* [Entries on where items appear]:
<<<<
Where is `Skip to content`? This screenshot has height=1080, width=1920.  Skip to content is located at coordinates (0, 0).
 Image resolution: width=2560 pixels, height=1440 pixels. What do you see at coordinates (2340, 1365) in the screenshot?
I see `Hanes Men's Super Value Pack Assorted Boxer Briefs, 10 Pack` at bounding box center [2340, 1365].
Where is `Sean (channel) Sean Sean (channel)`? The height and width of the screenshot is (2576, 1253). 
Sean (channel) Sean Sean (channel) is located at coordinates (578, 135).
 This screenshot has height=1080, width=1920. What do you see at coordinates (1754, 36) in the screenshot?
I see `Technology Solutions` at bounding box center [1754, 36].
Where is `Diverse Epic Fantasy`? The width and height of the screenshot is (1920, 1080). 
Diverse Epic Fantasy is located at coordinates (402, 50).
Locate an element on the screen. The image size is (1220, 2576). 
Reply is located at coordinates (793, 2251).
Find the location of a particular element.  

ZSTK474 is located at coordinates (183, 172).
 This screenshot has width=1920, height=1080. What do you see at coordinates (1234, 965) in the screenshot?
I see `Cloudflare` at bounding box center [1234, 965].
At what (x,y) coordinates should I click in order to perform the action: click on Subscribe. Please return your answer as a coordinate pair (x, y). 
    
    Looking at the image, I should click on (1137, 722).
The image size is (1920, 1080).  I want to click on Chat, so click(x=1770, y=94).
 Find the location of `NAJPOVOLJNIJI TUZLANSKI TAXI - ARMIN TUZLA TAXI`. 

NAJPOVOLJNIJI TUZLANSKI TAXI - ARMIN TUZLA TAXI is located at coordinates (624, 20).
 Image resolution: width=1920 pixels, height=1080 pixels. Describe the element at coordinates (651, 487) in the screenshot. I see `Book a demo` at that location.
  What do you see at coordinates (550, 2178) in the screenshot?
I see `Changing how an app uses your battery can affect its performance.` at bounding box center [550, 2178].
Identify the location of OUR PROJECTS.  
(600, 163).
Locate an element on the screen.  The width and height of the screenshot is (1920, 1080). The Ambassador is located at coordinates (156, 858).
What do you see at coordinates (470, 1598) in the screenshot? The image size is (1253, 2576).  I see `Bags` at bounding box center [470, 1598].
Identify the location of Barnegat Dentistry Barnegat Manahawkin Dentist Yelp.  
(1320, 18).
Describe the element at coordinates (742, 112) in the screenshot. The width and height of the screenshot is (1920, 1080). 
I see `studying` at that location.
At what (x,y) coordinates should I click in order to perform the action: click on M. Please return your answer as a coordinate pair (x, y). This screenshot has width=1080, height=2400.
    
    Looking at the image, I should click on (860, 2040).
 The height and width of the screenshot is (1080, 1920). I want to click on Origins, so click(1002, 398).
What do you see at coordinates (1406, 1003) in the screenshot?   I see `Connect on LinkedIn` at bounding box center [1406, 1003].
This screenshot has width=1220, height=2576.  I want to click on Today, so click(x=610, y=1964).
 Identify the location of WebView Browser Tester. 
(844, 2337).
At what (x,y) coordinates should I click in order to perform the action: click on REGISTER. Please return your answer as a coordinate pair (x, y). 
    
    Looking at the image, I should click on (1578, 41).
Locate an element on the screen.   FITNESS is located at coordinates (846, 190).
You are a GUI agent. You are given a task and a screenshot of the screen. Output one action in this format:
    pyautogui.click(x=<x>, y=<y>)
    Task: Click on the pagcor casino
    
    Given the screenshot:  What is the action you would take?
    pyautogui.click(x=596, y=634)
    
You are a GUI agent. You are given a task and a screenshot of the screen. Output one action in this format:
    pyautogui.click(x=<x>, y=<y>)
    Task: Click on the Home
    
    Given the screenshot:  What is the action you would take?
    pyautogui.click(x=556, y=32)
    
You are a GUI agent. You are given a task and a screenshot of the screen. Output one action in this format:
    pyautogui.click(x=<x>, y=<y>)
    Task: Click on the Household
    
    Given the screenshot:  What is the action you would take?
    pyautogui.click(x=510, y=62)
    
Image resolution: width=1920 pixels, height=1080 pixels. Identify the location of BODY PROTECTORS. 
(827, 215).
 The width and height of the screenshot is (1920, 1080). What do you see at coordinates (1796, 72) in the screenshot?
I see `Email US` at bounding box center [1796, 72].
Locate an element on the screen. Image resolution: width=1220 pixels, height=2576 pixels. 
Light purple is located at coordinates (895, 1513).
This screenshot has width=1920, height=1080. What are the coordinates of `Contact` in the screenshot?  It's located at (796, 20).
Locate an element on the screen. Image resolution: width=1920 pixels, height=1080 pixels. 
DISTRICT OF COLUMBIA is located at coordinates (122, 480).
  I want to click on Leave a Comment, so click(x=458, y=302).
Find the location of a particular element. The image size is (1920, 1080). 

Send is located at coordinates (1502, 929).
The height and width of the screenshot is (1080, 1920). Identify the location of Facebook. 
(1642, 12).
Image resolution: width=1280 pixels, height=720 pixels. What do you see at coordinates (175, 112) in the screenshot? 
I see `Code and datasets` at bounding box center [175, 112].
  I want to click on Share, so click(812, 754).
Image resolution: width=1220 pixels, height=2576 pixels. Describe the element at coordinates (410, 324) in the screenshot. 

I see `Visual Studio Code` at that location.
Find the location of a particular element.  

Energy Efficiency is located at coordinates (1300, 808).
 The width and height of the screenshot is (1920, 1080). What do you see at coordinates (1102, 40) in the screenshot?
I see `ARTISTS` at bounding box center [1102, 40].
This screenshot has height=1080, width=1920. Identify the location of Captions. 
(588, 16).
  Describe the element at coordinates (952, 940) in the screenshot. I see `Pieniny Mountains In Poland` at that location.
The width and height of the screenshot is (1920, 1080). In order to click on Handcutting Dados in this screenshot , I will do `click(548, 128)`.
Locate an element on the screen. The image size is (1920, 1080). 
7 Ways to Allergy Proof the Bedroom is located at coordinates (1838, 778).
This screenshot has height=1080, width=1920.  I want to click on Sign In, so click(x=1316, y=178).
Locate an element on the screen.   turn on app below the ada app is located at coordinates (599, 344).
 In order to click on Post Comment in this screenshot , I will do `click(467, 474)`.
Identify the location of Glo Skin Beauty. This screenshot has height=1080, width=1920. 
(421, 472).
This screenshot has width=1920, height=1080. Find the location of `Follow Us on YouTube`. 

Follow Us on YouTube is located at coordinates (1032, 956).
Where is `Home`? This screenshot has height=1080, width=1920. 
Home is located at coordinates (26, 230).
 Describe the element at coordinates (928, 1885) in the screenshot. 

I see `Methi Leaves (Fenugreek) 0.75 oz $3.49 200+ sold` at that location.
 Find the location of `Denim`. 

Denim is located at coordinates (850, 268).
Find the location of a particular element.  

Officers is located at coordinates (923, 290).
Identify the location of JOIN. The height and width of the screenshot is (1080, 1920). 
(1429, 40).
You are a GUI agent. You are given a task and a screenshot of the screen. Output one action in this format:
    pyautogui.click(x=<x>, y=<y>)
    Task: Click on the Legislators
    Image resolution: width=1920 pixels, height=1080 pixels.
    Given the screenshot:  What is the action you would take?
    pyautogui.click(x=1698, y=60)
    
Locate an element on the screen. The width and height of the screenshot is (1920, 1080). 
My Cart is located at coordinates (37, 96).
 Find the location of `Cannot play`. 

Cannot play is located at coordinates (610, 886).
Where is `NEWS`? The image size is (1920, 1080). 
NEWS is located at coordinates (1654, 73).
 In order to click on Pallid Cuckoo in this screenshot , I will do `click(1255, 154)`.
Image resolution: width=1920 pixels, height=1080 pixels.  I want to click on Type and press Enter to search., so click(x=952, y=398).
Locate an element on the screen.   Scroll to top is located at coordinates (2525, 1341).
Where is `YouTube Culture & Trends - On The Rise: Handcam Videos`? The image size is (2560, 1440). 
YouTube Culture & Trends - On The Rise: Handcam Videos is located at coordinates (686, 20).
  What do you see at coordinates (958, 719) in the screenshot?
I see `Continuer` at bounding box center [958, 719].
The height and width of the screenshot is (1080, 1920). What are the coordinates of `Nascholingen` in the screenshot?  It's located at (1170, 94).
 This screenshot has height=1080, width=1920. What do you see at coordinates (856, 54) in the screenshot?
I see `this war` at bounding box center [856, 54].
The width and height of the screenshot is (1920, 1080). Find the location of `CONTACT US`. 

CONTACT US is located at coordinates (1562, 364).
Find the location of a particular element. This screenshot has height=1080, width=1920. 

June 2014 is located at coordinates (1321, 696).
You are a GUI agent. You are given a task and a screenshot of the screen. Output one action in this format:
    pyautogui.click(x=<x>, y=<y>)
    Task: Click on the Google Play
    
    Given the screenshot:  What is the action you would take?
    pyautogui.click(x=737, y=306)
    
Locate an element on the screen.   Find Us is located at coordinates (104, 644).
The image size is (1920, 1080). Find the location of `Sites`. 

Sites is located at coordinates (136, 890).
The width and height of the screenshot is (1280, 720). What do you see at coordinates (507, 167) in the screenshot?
>>>>
* [Work to do]: Substitute "Where can I find" for "Where is" in the lines from the first one up to and including the line with "center [2340, 1365].", and leave everything else in them unchanged.

* [Solution for this task]:
Where can I find `Skip to content`? This screenshot has height=1080, width=1920.  Skip to content is located at coordinates (0, 0).
 Image resolution: width=2560 pixels, height=1440 pixels. What do you see at coordinates (2340, 1365) in the screenshot?
I see `Hanes Men's Super Value Pack Assorted Boxer Briefs, 10 Pack` at bounding box center [2340, 1365].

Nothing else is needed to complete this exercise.